Bryan se abalanzó hacia delante, con pánico en su voz. «¡Baja la daga, te llevaremos al hospital!».
«¡Te desangrarás si sigues así!». La voz de Dominic, normalmente firme, se quebró, invadida por el miedo. «No te presionaremos más, lo juro».
Clayton tenía los ojos muy abiertos por la desesperación y la voz temblorosa. «¡Makenna, por favor! Baja la daga. Cumpliremos nuestra promesa. Los dejaremos ir».

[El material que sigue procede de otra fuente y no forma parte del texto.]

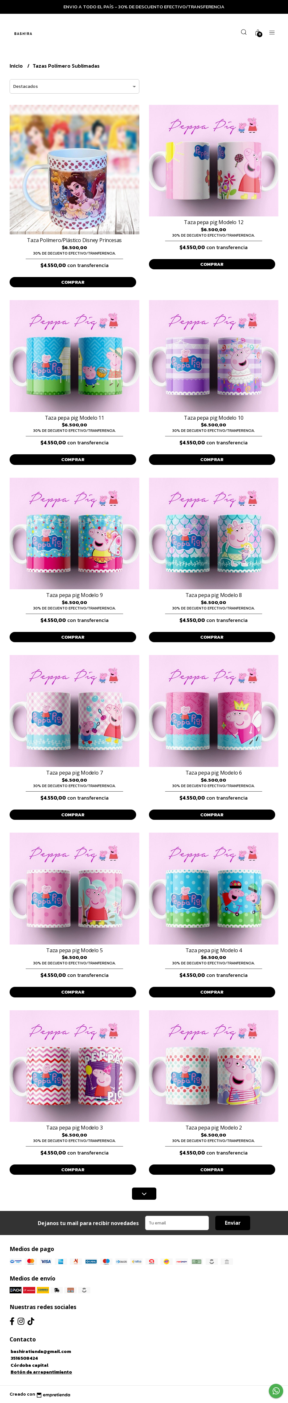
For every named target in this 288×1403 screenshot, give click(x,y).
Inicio (17, 66)
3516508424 (24, 1358)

Luché contra el mareo, mi visión se nublaba a medida que la sangre se acumulaba en mi interior, pero me esforcé por concentrarme en ellos. «Dejadlos ir primero; entonces bajaré la daga…».
Los tres príncipes intercambiaron una mirada silenciosa, el peso del momento flotaba en el aire y, con evidente renuencia, finalmente asintieron con la cabeza en señal de acuerdo.
Bryan hizo una señal a los soldados y, con voz firme, ordenó: «¡Dejadlos ir!».
«¡No, Makenna, no nos iremos a menos que vengas con nosotros!». La voz de Grace resonó, inflexible, con la mirada fija en mí, negándose a moverse.
Jett se quedó quieto, con una postura inquebrantable, sin querer irse sin mí.
Mi corazón se aceleró con un miedo creciente, mi cuerpo al borde del colapso por la pérdida de sangre. Reuní hasta la última gota de fuerza y les insté: «¡Id rápido! ¡No dejéis que mi sacrificio sea en vano, por favor!».